Thursday, April 28, 2011

Church Growth: An Informational or Discipleship Problem?

Most churches desire to impact people with the Gospel. For many churches, there is a recognition that people in their community do not know about their church and the great experience they can have at their church. Questions arise, how do we let them know about us? How do we best move our congregation to action to address this question?

This perspective assumes that people have an informational problem about their church. They don’t have the information. The assumption is that if the information was provided in a warm and welcoming format people would show up.

Thomas Rainer, in his book The Unchurched Next Door, states that many unchurched people who come to church will come if brought by a current attendee of the church. “As I have also indicated, inviting them and taking them into the church building is very important.” (Rainer, 246) Even the most resistant groups toward churches that Rainer studied would be open to a personal invitation to church (Rainer, 240). But current attendees are not inviting and the answer many churches arrive at is a professional presentation (advertising blitz) of our church will help them to get over the fear of inviting.

■ DATASET CONTENT
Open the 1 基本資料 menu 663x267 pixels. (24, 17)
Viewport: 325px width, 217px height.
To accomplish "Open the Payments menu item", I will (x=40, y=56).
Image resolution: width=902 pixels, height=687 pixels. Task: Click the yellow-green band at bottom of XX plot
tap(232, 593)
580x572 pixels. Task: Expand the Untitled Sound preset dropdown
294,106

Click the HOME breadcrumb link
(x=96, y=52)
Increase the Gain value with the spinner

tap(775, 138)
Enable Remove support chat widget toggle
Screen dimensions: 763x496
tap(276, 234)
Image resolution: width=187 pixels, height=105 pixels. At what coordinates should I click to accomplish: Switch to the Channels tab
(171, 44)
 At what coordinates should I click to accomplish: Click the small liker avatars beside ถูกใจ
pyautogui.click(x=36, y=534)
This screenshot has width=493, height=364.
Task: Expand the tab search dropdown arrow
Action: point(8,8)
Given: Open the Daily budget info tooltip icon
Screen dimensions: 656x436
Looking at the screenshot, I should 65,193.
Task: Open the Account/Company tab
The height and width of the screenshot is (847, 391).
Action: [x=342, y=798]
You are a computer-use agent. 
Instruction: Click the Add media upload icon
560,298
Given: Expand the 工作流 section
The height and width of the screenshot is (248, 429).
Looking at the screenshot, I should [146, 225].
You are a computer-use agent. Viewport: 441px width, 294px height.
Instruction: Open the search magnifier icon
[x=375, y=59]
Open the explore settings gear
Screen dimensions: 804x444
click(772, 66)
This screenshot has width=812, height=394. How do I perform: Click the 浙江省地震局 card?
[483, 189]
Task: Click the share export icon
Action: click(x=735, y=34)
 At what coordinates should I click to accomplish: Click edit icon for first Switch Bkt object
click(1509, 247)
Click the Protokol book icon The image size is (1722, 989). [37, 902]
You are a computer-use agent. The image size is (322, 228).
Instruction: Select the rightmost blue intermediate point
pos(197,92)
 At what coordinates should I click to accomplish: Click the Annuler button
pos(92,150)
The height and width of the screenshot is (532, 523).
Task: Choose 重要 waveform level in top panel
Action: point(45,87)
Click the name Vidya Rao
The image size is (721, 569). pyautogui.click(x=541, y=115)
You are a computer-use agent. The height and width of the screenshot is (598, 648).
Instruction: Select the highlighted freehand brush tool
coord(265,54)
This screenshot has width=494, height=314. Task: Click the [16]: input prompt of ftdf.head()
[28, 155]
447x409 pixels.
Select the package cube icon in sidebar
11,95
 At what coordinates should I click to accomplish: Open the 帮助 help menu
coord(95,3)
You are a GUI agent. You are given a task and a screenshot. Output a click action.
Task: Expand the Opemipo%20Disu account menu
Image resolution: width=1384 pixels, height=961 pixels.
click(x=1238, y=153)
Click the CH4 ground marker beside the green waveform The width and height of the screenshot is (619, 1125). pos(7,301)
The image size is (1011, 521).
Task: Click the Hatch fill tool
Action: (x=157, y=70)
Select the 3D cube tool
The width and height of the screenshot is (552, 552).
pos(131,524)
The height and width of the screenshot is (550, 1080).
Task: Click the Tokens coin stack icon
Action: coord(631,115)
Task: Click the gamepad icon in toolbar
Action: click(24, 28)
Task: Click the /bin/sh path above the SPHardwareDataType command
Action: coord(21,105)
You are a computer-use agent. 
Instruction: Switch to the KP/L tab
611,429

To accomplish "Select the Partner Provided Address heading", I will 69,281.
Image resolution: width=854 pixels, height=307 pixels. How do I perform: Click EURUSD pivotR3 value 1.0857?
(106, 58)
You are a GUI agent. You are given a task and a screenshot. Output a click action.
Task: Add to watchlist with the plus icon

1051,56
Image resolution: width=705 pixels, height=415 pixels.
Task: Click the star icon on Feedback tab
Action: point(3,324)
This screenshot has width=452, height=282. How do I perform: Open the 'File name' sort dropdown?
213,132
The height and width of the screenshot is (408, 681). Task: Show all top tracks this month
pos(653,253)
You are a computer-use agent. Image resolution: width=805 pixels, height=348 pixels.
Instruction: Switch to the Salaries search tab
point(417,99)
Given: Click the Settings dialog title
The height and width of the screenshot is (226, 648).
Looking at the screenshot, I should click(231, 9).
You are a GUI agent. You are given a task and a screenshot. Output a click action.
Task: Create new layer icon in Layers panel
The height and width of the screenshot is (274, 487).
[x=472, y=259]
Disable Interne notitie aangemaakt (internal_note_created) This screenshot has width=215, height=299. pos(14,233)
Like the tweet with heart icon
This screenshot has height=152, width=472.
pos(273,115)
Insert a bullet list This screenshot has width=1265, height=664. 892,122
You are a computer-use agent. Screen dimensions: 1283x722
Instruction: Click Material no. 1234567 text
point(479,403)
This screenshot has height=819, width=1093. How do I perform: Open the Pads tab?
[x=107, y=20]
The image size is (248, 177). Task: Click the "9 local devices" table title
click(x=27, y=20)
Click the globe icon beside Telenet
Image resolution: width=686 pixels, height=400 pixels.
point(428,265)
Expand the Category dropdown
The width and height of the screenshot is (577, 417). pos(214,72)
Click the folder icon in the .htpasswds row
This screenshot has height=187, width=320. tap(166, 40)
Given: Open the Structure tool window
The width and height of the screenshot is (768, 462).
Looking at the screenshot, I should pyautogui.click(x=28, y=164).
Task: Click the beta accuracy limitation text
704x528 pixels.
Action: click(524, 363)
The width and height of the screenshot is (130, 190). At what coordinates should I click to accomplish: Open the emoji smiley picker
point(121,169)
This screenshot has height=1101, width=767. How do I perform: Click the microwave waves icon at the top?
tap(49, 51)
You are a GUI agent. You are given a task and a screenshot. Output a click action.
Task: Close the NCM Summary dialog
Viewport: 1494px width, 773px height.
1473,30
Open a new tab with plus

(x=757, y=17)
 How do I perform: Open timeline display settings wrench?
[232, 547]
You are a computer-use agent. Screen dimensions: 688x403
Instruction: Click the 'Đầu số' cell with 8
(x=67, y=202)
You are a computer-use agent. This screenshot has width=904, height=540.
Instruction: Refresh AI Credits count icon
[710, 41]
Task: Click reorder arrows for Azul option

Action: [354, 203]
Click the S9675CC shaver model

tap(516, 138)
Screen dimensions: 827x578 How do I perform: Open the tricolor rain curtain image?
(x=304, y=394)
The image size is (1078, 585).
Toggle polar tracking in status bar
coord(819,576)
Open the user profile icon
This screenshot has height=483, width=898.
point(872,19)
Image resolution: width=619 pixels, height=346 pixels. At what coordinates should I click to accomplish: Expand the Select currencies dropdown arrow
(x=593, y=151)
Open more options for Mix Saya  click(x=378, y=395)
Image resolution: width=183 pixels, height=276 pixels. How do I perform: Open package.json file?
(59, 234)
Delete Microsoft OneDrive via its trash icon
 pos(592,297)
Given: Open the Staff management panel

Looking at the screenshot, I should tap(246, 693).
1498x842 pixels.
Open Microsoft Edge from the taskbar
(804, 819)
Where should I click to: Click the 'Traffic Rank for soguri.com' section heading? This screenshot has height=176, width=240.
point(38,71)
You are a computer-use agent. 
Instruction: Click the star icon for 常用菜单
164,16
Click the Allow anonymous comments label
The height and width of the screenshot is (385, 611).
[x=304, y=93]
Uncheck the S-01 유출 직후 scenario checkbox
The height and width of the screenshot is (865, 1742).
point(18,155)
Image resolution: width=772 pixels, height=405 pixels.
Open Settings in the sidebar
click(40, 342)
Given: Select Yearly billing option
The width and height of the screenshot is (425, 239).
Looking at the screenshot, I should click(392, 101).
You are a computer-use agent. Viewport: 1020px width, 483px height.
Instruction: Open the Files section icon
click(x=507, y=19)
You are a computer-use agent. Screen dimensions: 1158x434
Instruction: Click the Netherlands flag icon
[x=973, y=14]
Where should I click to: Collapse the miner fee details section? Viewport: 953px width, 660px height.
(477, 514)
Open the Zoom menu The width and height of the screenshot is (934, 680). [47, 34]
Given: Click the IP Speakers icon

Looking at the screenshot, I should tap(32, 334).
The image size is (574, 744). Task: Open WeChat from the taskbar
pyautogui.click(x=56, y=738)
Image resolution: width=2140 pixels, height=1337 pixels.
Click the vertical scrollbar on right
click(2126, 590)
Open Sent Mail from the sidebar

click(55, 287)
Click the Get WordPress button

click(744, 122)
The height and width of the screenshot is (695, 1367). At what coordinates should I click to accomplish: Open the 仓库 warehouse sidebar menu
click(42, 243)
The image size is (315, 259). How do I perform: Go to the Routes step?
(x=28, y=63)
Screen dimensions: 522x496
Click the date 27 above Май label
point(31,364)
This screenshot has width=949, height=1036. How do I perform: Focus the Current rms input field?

■ TASKS TO COMPLETE
a) Copy the church growth post word for word, starting with "Thursday, April 28, 2011" and going on through "would show up.".
b) Pick up the post on church growth after its last sentence and continue it.

■ RESULTS OF THE TASKS
a)
Thursday, April 28, 2011

Church Growth: An Informational or Discipleship Problem?

Most churches desire to impact people with the Gospel. For many churches, there is a recognition that people in their community do not know about their church and the great experience they can have at their church. Questions arise, how do we let them know about us? How do we best move our congregation to action to address this question?

This perspective assumes that people have an informational problem about their church. They don’t have the information. The assumption is that if the information was provided in a warm and welcoming format people would show up.

b)
I wonder if in God’s great wisdom the best thing for churches is that the advertising campaigns are not successful. Why would I say such a thing? First if the tools worked, as we dream and pray they would, the churches would be unprepared for the influx of needs, questions, and growth opportunities that this mass of people would bring. They would simply overwhelm the systems of many churches.

Second, they would enjoy a great service but would they be able to engage in a helpful and meaningful way through the rest of the churches’ growth processes? The discipleship systems many churches have in place are not exceptional at producing disciples who actively engage others.

This goes back to the initial problem. People are not active and engaged enough in the community to provide the large scale introduction to their church. Again the problem is that churches’ internal systems are not actively producing, on a large scale, disciples who are impacting their world in a way that causes others to come and see why they are the way they are. It is not an informational problem, it is a discipleship problem.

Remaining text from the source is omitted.